Figure 5. Pupils were larger in the Random frames condition. (A) Y-axis was pupil dilation (in pixels) across time (X-axis) for an entire 150 s trial for 7 maps. Each line trace was plotted as a condition mean (Off, On, Random). (B) For a more fine-grained analysis, pupil size was averaged across each condition for each block (number of maps). (C) Each dot represented one participant’s data, with score on the Y-axis and pupil dilation on the X-axis. Within the Helpful frames condition, larger pupils associated with better performance, perhaps due to greater cognitive effort.

3.5. Participant Sample Statistics

Lastly, we thoroughly confirmed there were no incidental differences between subject groups in each condition for features known to influence experimental performance. To do so, we tested the null hypothesis that each group had the same population mean using ANOVA for the following measures: (A) hours of sleep in the previous week did not differ (F = 0.2, p < 0.8), (B) age in years (mean = 26) did not differ (F = 1.2, p < 0.3), and (C) multiple measures of video game experience did not vary between conditions, as measured by post-experimental surveys assessing multiple measures of gaming frequency (F = 0.8, p < 0.5 – days/year; F = 0.8, p < 0.5 – h/week), and gaming history (F = 0.1, p < 0.9 – duration; F = 0.5, p < 0.6 – age started playing).

4. Discussion

4.1. Real-World Performance

Our gaze tracking algorithms improved human operator performance, with very large effect sizes, both for pure performance scores, and for reaction times (Cohen’s d; Table S1 in Supplementary Material). These improvements have a good chance of being reflected in real-world applications of such an algorithm, because the scenarios tested here were designed to have realistic features and be difficult. For example, humans are reliably worse at dual-target compared to single target searches, even though such search needs arise in every day life and in some work settings, e.g., when scanning x-rays for both explosive devices and metal objects (Menneer et al., 2012). To relate, our task employed such a dual-target search for conjunction targets. While pop out type searches (a stand-out object) are fast and hypothesized to be performed quickly in parallel pre-attentively, conjunction searches (multiple features) are serial and slow (Treisman and Gelade, 1980). Our study included conjunction stimuli that required a more difficult serial search to find. Conversely, the red frame cue acted as a pop out stimulus and was thus very easy to find.

4.2. Bias

There are a myriad of biases which can be adopted by a user, and visual biases are some of the most well known.
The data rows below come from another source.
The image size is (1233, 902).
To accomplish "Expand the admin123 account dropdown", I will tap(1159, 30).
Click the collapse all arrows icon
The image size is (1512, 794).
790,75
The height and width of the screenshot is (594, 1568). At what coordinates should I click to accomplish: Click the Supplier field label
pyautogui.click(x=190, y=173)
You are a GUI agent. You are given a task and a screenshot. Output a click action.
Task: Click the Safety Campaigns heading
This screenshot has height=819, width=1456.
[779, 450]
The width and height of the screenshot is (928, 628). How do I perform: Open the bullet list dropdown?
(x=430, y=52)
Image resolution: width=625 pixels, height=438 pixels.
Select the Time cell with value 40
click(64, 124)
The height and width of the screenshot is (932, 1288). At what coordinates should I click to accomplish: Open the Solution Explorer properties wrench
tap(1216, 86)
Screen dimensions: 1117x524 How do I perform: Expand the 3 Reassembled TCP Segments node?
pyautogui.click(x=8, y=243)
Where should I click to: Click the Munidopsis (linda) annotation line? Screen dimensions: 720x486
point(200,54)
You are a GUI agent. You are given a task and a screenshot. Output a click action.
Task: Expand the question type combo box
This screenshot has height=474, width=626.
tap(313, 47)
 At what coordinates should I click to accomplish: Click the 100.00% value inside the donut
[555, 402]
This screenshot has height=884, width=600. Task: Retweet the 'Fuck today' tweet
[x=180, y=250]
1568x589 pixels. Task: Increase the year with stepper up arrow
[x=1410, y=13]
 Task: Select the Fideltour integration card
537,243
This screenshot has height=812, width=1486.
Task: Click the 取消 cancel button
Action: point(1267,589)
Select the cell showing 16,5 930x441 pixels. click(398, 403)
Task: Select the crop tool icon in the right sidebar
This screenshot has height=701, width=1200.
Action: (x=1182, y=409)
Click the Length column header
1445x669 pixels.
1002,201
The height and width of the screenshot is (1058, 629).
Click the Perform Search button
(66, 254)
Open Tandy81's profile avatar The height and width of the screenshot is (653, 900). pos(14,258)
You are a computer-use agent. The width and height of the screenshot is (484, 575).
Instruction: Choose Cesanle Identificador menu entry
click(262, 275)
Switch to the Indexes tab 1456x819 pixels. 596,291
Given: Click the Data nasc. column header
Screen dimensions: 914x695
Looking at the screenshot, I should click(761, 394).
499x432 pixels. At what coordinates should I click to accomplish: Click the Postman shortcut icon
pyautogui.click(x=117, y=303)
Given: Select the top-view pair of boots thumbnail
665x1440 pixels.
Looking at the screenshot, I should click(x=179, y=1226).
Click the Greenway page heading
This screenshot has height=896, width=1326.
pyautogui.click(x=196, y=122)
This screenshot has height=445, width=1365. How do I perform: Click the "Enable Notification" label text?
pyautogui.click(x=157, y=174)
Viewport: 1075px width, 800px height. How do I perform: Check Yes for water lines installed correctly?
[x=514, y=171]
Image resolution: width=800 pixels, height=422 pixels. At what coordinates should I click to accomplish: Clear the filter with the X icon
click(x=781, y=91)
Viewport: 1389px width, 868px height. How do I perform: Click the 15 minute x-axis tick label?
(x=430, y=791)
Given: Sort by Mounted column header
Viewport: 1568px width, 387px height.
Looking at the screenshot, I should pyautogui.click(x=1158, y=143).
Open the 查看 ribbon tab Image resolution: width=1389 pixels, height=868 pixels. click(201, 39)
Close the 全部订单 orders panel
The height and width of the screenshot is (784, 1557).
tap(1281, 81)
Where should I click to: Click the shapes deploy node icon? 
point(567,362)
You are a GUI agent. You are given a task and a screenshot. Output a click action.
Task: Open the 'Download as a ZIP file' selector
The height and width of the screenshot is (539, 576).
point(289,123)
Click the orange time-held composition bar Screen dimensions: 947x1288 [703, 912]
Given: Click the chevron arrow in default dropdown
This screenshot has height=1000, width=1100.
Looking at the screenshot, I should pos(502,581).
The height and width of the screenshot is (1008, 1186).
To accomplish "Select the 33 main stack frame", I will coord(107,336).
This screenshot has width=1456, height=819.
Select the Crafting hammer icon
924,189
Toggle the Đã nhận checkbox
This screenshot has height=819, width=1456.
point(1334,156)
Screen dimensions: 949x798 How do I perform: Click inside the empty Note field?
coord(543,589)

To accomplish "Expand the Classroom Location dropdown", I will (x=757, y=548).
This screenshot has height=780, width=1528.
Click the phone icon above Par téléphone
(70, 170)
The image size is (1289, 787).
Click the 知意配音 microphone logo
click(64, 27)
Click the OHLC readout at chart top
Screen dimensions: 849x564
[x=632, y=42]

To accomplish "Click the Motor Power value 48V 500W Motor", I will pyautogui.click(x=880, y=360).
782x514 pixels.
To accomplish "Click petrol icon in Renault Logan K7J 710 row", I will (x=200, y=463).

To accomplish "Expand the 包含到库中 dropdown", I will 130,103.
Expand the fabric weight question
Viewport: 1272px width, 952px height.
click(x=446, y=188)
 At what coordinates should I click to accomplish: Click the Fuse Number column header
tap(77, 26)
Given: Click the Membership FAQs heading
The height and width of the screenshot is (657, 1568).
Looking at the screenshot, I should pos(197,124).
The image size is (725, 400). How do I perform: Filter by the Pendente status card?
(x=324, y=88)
For example, search tends to be biased toward central regions of available visual space, coined an “edge effect” (Parasuraman, 1986). We observed this type of effect in the two control conditions, and our assistive system greatly reduced this bias (Figure 4A). Visual biases, likely derived from reading, have also been observed for the upper left of a display (Megaw and Richardson, 1979), which we may have also observed. Further, individuals may vary in biases for or against different task elements, but these may not be present in group means. To address this issue, we demonstrated that the variability in looking time at each task was reduced in the assistive frames condition compared to either control, confirming more strongly that our system reduced user bias. It should be noted that not all bias is undesirable, and we extended these concepts in the Future Directions Section below.

4.3. Task Switching

Human operators appear to be unable to reliably make greater than two decisions per second (Craik, 1948; Elkind and Sprague, 1961; Fitts and Posner, 1967; Debecker and Desmedt, 1970). Our system potentially eliminates one decision per second, or per map switch, a non-trivial benefit. Visual cues for task switching may assist operators (Allport et al., 1994; Wickens, 1997); this is particularly true when cuing important tasks (Wiener and Curry, 1980; Funk, 1996; Hammer, 1999). However, we are the first to implement such reminders via eye tracking in a manner that can easily be implemented across domains and platforms. In many multitask scenarios, like 8 or more maps here, it is likely optimal to have an automated task-management strategy. Our algorithm leverages these phenomena to optimize the primary task, while secondary tasks (remembering order) are also beneficial to perform, this can be automated reliably. Our frame cue aid appeared to assist participants to more fully attend to a single map at a time, with efficient task switching between maps. Further, decision-making contributes to cognitive load.

4.4. Cognitive Load

In addition to attention, eye tracking can also be used to asses several nebulous mental states, including that of cognitive effort. For example, over 50 years of research suggests measuring pupil dilation over time (pupillometry) is a reliable measure of cognitive load, where larger pupils indicate greater load or arousal in controlled lighting conditions (Hess and Polt, 1964; Kahneman and Beatty, 1966, 1967; Bradshaw, 1968; Simpson and Hale, 1969; Goldwater, 1972; Hyona et al., 1995; Granholm et al., 1996; Just et al., 2003; Granholm and Steinhauer, 2004; Van Gerven et al., 2004; Haapalainen et al., 2010; Piquado et al., 2010; Laeng et al., 2012; Wierda et al., 2012; Hwang et al., 2013; Zekveld and Kramer, 2014; Zekveld et al., 2014). Our system also appeared to reduce cognitive load, as illustrated by reduced pupil size (lower cognitive effort) in the Helpful condition compared to the Random control (Figure 5). These results, in particular, were not unequivocal, though the general trend matched expectations.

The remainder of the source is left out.